Adi Omari, Benny Kimelfeld, Sharon Shoham, Eran Yahav

TL;DR: A web page is a mix of layout/template code and actual data content. This paper automatically separates the two by comparing multiple pages from the same site — the template is what stays constant, the data is what changes.

The Problem

Web pages embed data within HTML templates. A product page on an e-commerce site, for example, wraps product names, prices, and descriptions inside a fixed HTML structure with headers, footers, navigation bars, and styling markup. To extract structured data at scale, you need to separate the reusable template from the varying content — but doing this manually doesn't scale.
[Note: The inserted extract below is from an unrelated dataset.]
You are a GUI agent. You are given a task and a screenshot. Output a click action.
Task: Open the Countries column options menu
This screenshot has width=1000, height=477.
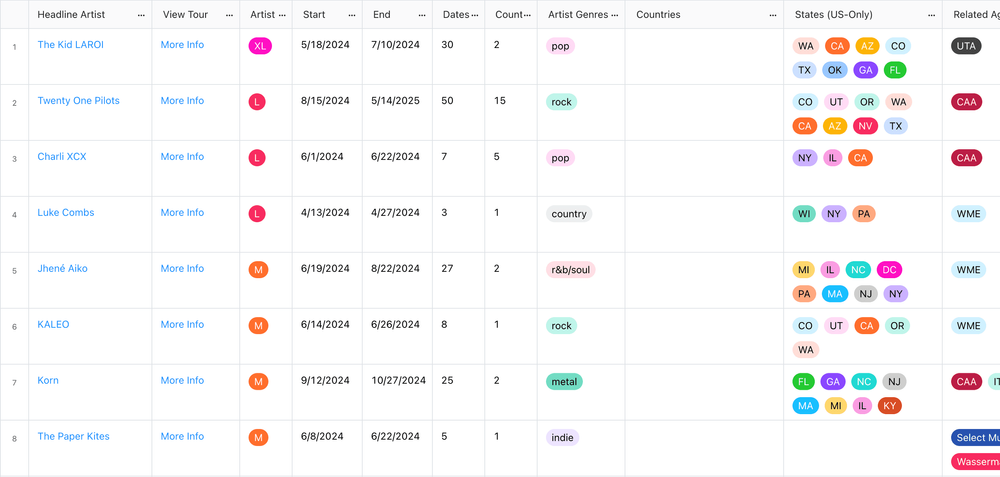coord(773,15)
With millions of websites, each with its own template structure, we need an automatic method.

Existing web extraction approaches often rely on hand-crafted wrappers or fragile heuristics. What if we could automatically and losslessly decompose any web page into its template and data components?

The Key Idea

Given multiple pages from the same template (e.g., product pages from the same e-commerce site), the method aligns their DOM trees and identifies which nodes are constant (template) versus varying (data). The separation is "lossless" — you can reconstruct any original page from the template plus the extracted data, with no information lost.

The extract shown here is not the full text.